Letting go of past glories and seeking relevance in a world that is rapidly changing
Having a growth mindset means recognising that there are always possibilities in and through change. Despite the havoc the COVID-19 pandemic has caused, it has also opened a wealth of opportunities for innovation and pushed for greater automation. Along with the changes in the way people work, it is the call for leaders to unleash the full potential of teams. To achieve this, it is necessary to constantly do check-ins with your team to minimise doubt, and maximise creative solutioning and productivity. Front-loading of knowledge is not going to work. We need to stay relevant in such changing times by being aware of both local and global trends, and keep our eyes and ears peeled to what is happening on the ground. We should continuously learn, sense-make, apply and iterate to achieve the best outcomes.

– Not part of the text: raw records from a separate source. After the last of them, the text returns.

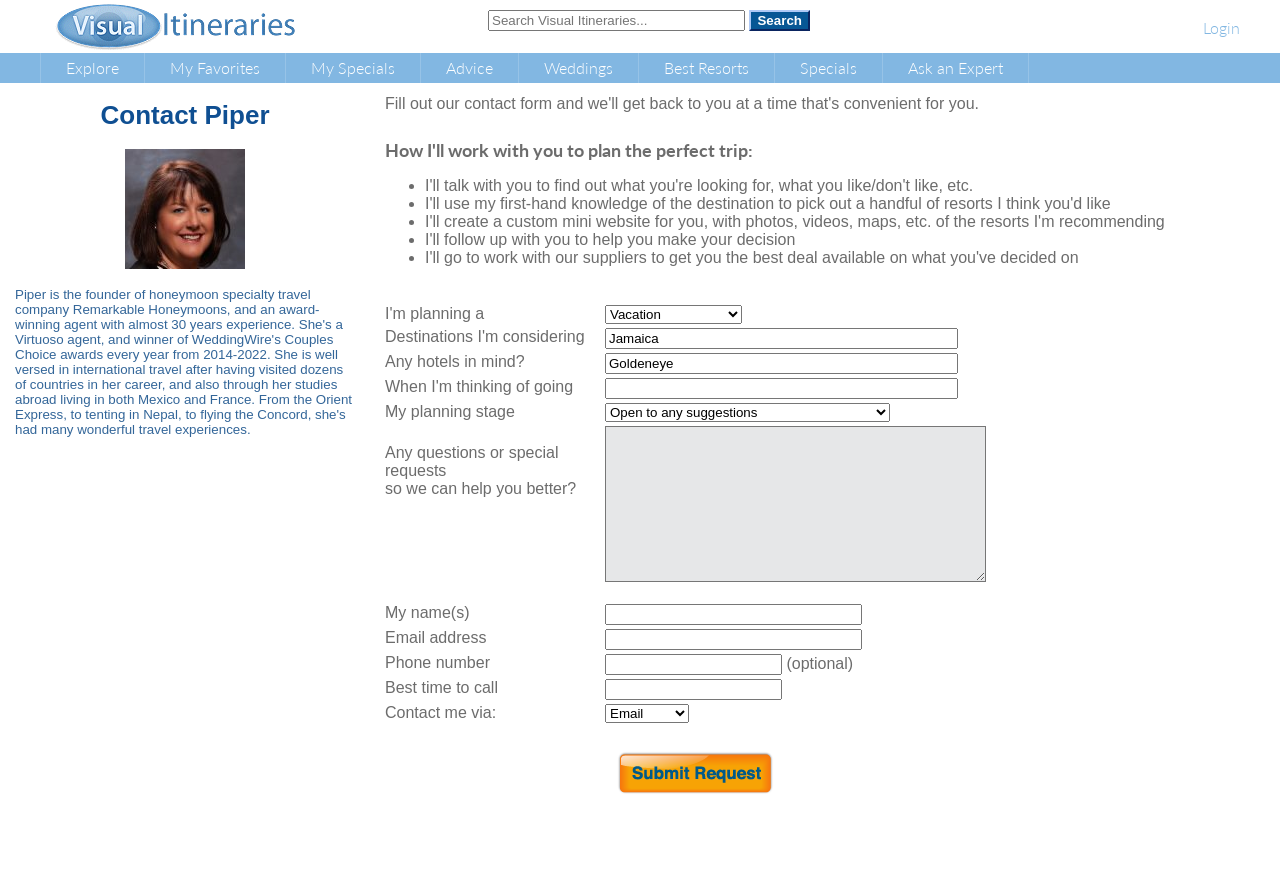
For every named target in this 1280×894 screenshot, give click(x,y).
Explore (92, 67)
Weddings (578, 67)
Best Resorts (706, 67)
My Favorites (215, 67)
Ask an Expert (955, 67)
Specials (828, 67)
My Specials (353, 67)
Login (1221, 27)
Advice (469, 67)
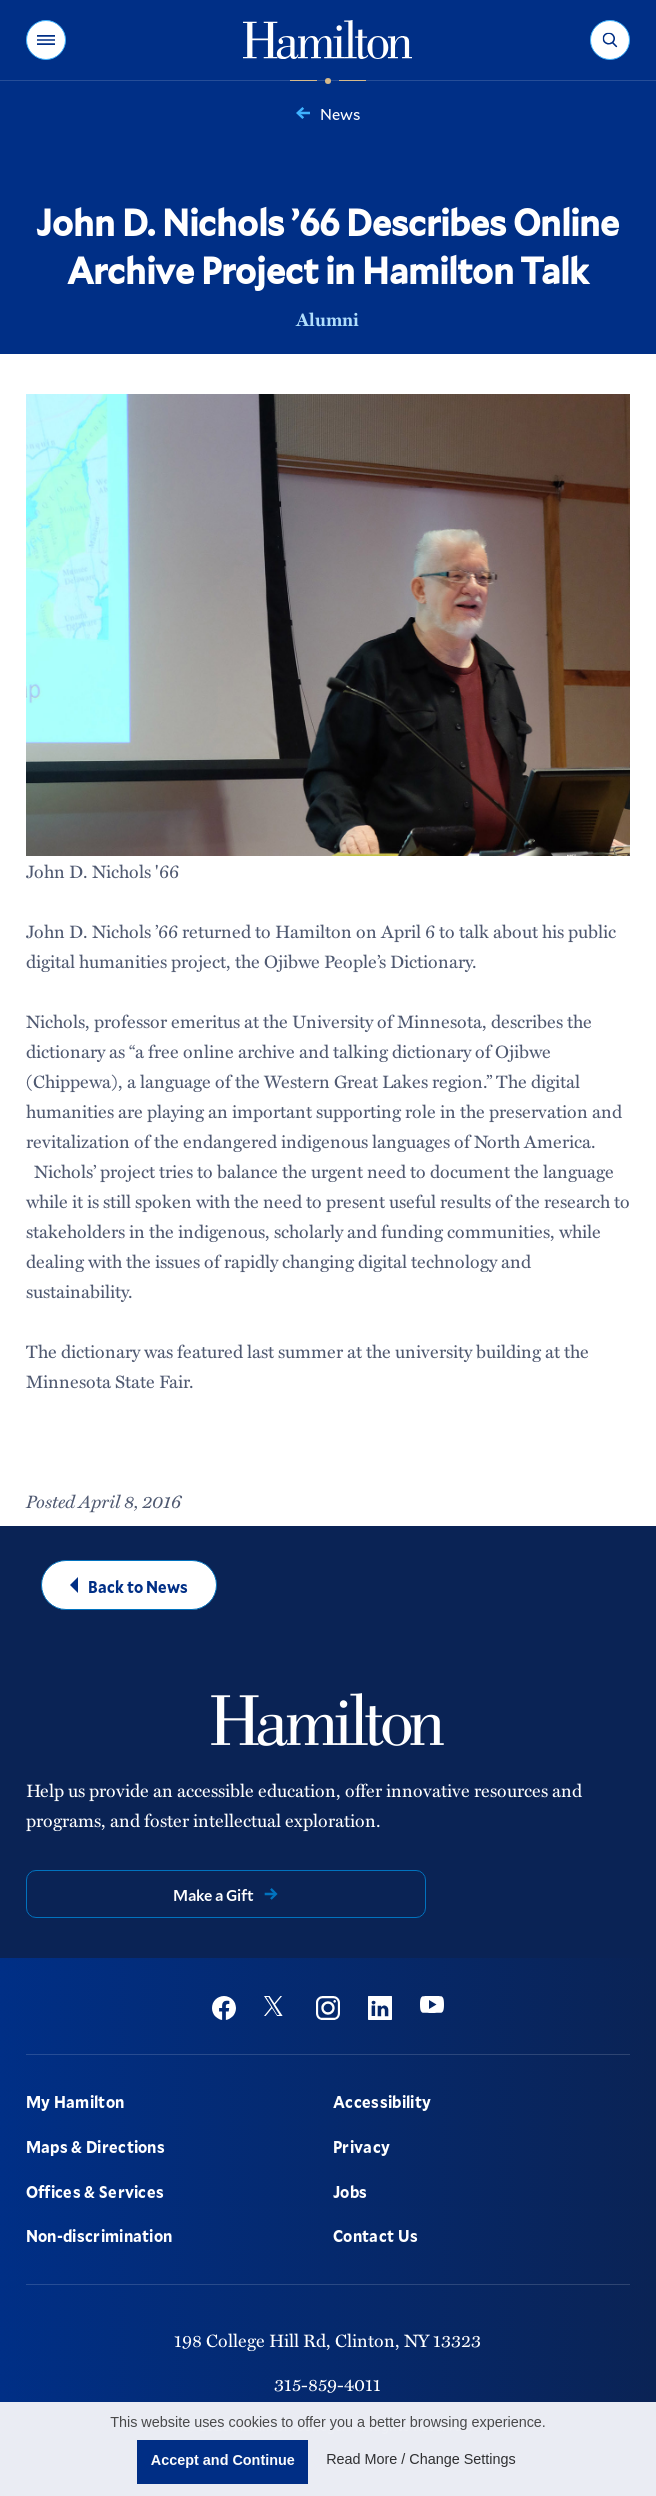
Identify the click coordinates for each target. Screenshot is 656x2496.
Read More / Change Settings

In order to leverage and empower team members, leaders need to frame and constantly review the challenges ahead. Previous successes do not guarantee future results and our experience can be a double-edged sword. When used appropriately, it has the propensity to help us make sense of ever-changing developments and new knowledge. On the contrary, if we are so full of ourselves, we may end up not listening to others or become totally blind to new developments around us. Our experience should enable us to pick our battles wisely and stop when it no longer makes sense to continue.
The “right team” knows best in a VUCA world
It is often when there is an unknown element that fear is instilled in us, simply because what we do not know scares us and depletes our confidence. Can we remove this fear? Who knows best about what lies ahead?
The sooner we choose to believe that no one person knows best, the more likely we are to succeed. It means that people do not only look to the organisation’s Chief Executive Officer (CEO) or senior management to navigate the unknown. Everyone can play a role, and, in many situations, the people at the frontline know better simply because they are first to experience the changes in the terrain.
The leader’s role then moves away from what is traditionally expected: from a domain expert to that of a facilitator and team builder. Leaders now create the conditions for the safe exchange of perspectives and debating of ideas, hence bolstering a culture of innovation. This requires letting go of personal egos, and demonstrating humility and openness.